In fact, a whole lot of modern architecture was designed with early 1900s diseases (and early 1900s understanding of them) in mind. White walls are standard because they reflect sunlight, sun rooms became popular and were even referred to as “cure porches” in tuberculosis sanitariums, and people started sawing out windows like railroad stocks were going to come pouring out of them. It’s all because sunlight and fresh air were thought to be cure-alls for disease, which turned out to be kind of right. It’s the same reason outdoor dining has become so popular since 2020. Back then, people thought you could get sick from your own “bad air,” but hey, they were close.

The “fresh air movement” enjoyed such popular support that when the Spanish Flu broke out, New York City mandated that every home must have an outdoor-facing window. This posed a problem for people who were scared to death of their own bad air during the notoriously unbalmy New York winters, though. They were either going to die of airborne disease or airborne hypothermia, so engineers designed powerful steam radiators that could heat a home even with all the windows open. 

Unfortunately, they did their job a little too well. Those suckers are so sturdy that, as pandemics came and went and we realized we couldn’t get them from ourselves, they stuck around. That silver coating was an attempt to calm them down a little, but it barely made a dent. Now you have to learn to knit so you can put little sleeves on your radiator if you don’t want second-degree burns every time you bump into it.

Spiral Staircases

As with lawns, few people who have spiral staircases today have a pressing need to ward off armies. Mostly, they just look pretty and make you feel like a Disney princess being lured to her doom. But if you’ve ever tried to navigate a spiral staircase after closing down the bar, you can see why historians believe they were built to choke off invading forces.

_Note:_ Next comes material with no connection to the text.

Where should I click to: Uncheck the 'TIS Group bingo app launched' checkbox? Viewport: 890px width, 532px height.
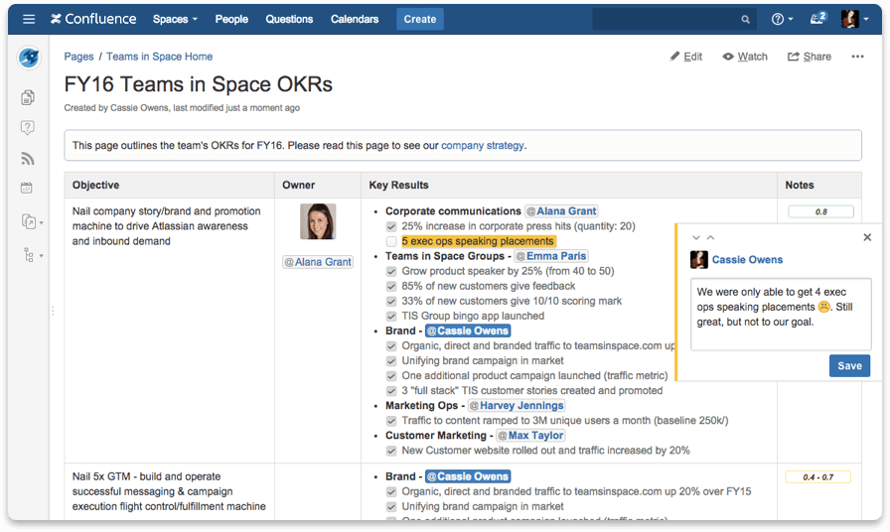pos(391,316)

They also believe that the clockwise design of most medieval spiral staircases was intended to prevent right-handed attackers from effectively using their swords, while the castle’s right-handed upstairs occupants were free to swing away. You’d think they’d just send up their left-handed guys first, but this was back when people thought left-handedness was the mark of the beast, so they had probably already burned them at the stake. It’s also hard to see what’s coming down a spiral staircase, which you know if you’ve tried to navigate one after closing down the bar and also have a cat.

Before medieval Twitter comes for us, we should note that this is a controversial theory. For one thing, not all spiral staircases turn in a clockwise direction. There’s also a real lack of contemporary documentation of medieval architects being like “This is why we built this,” but to be fair, people back then were pretty bad at documenting shit. 


Cars are the blight of the modern era, probably going to be the death of us all, blah blah blah, but at least we’re not being pulled by horses everywhere anymore. Oh, what fun it is to ride in a one-horse open sleigh at Christmas time, but if everyone did it every day, it would get shitty in a hurry — literally.

In the late 19th century, the best system we had for dealing with the overwhelming amount of poop ejected from the horses that trotted the streets all day was to shovel it into vacant lots, where piles grew up to 60 feet high. It was still, though, impossible to keep up with it all. As a result, “it lined city streets like banks of snow. In the summertime, it stank to the heavens; when the rains came, a soupy stream of horse manure flooded the crosswalks and seeped into people’s basements.” Pity the poor soul who lived on the ground floor.

That’s why many city homes and apartments don’t have one. The stairs take you straight up to the second story, giving us such icons of architecture as the classic New York brownstone and Stoop Kid, all to keep us away from the river of poop waiting below. 

Sure, it’s a pain to carry your groceries up those things, but hey, it could be a lot worse.